== 文書抜粋

チャレンジして失敗するよりも、
何もしないで失敗することを恐れろ
失敗を恐れて何もしない人間は最低なのである
序
ホンダは時に途方もないような数々の挑戦によって、成長してきたブランドである。それは、いわゆる技術との戦いや画期的な商品開発における作り手の格闘や苦悩に対するユーザーのシンパシー、あるいはその商品による新たな歓びの享受によって裏付けられてきた(少なくとも我々ユーザー側の立場ではそういう事になる)。
それを生む発想の原点は何なのか?
ホンダの物づくりの基本精神には、ホンダフィロソフィーとしてよく知られている『三つの喜び』(買う喜び、売る喜び、創る喜び)、『三現主義』(現場、現実、現物を重視する)があり、あるいは自他非分離(自分と他者を分離して考えず、相手の立場で思いと感覚を経験する)の思想がある事はよく知られている。
しかし、ご立派なお題目を大きく掲げたところで、実が伴っていなければそれはただの言葉遊びに過ぎない。問題はこれらのフィロソフィーや思想を実践・実現するために、どれだけ、どのようにして、物づくりというものに取り組んできたかという事実であり、(その成功、失敗に関わらず)そこから生まれた商品にそれを証明するだけの実存や革新性があるかどうかだ。
いわゆる「作り手の顔が見える」という商品とはそう言うものであり、その仕事が発生した事情がどうであろうとも「とにかくここまでやった。少なくとも他とは違う」という強烈な意志に貫かれた商品はユーザーにとって魅力的に見えるはずなのだ。
強烈な意志。
これこそがホンダのチャレンジの原点ではないのか。便利なのか、スゴイのか、面白いのか、その都度、夢や目標は変わるが、ユーザーの喜びを実現するという一点に突き進む。そのために誰もやらないような事をとことんやる。そのために精神と肉体を限界まで追い込む事も厭わない。
時代が変わろうと、社会が変わろうと、企業規模が変わろうと、そこにある物語は不変でなくてはならない。それが作り手にとっての醍醐味になると同時に、受け手に対する誠実さにもなるはずだ。

====
== 生データ

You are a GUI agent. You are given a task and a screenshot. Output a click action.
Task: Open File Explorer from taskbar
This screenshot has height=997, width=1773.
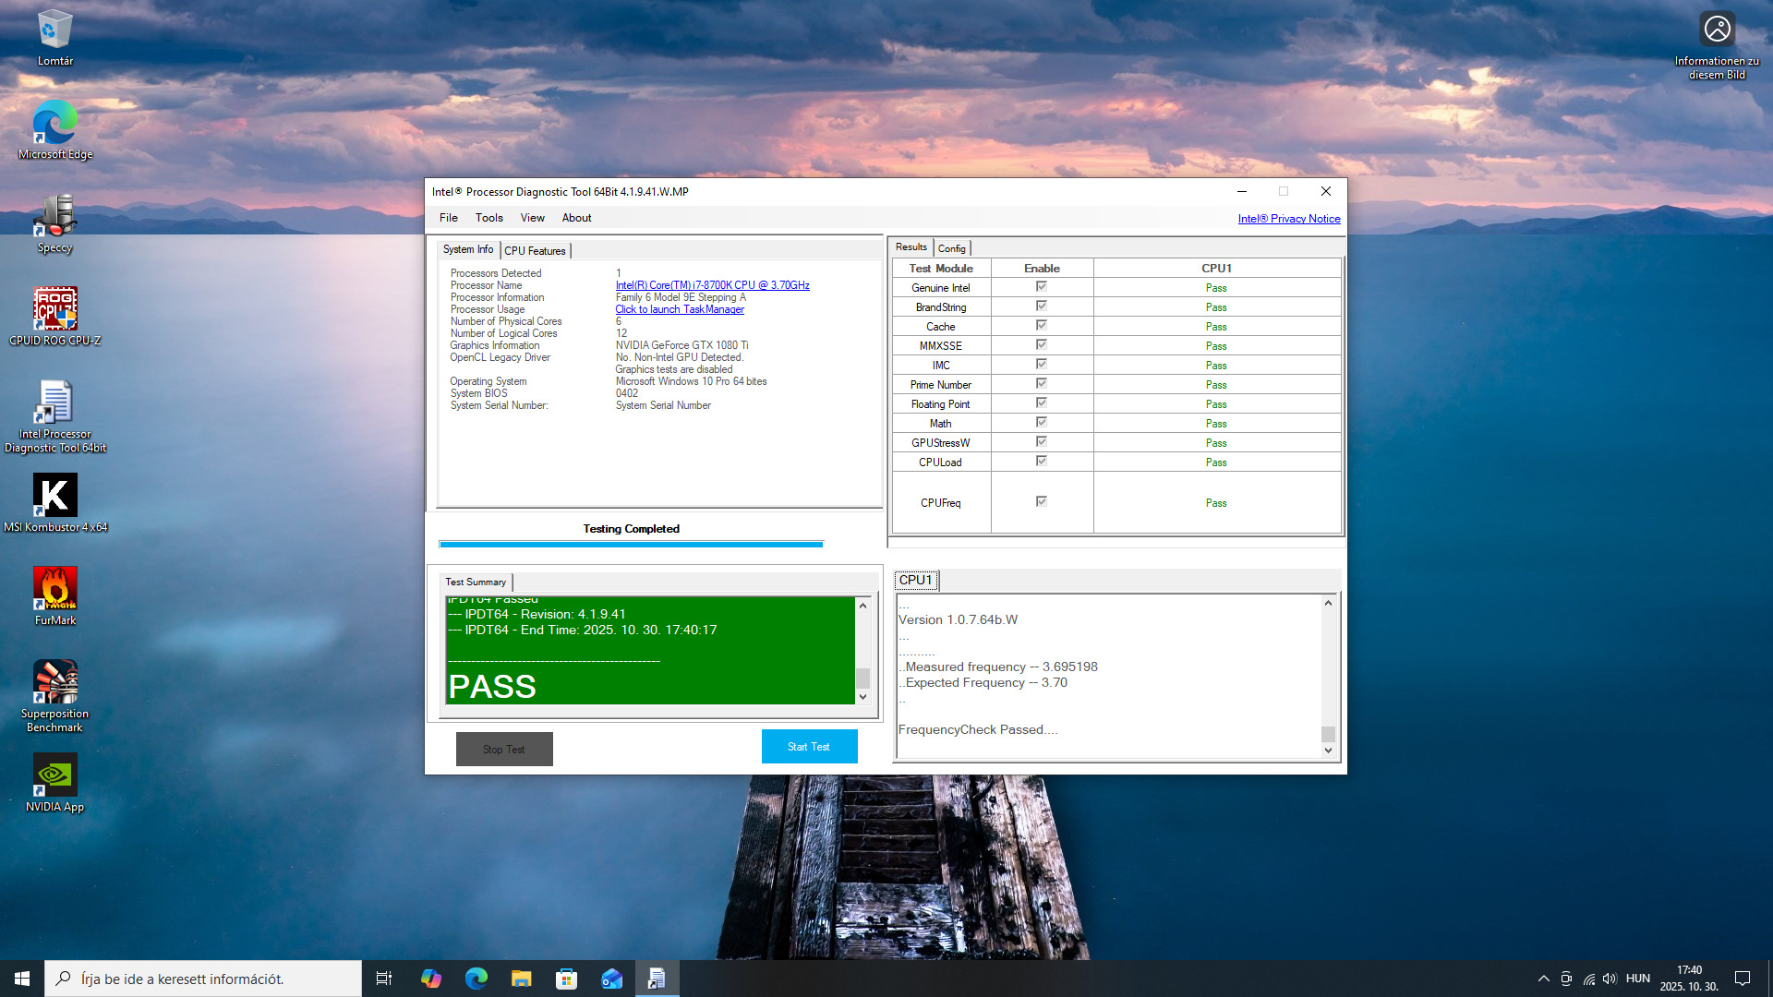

====

ホンダの挑戦精神を論じた文章を、最後の一文の後から書き継ぐ。 資料はこの作業には関わらない。

» 回答:
そして、ユーザーやメディアが喜ぶ「そういう物語」は、ともすれば大昔の開発風景やエピソードであったりする事が多い。時代を遡れば遡るほど多い。という事は、逆に時代が新しければ新しいほど、強烈な意志はその鋭さを失ってマイルドな意志になってしまい、「そういう物語」は生まれなくなったのか?
それは、ある程度時が流れ、現在(いま)を未来から俯瞰しない限り分からない。だが、少なくとも今から20年ほど前には「そういう物語」で貫かれた、破天荒と言ってもよいバイク作りがホンダで行われていたのだ。
ブランドを象徴するトップエンドモデルのカテゴリーでもないにも関わらず、そこでは非常にチャレンジングな開発が行われ、「予算はないから、頭と体を使って面白い物を作れ」という切羽詰まった状況、要するに無茶振りの世界があった。
これから語るのは、間違いなくホンダの「そういう物語」であり、まったく新しいバイクを創出するための 「心の在り方」を考える少し大人の話である。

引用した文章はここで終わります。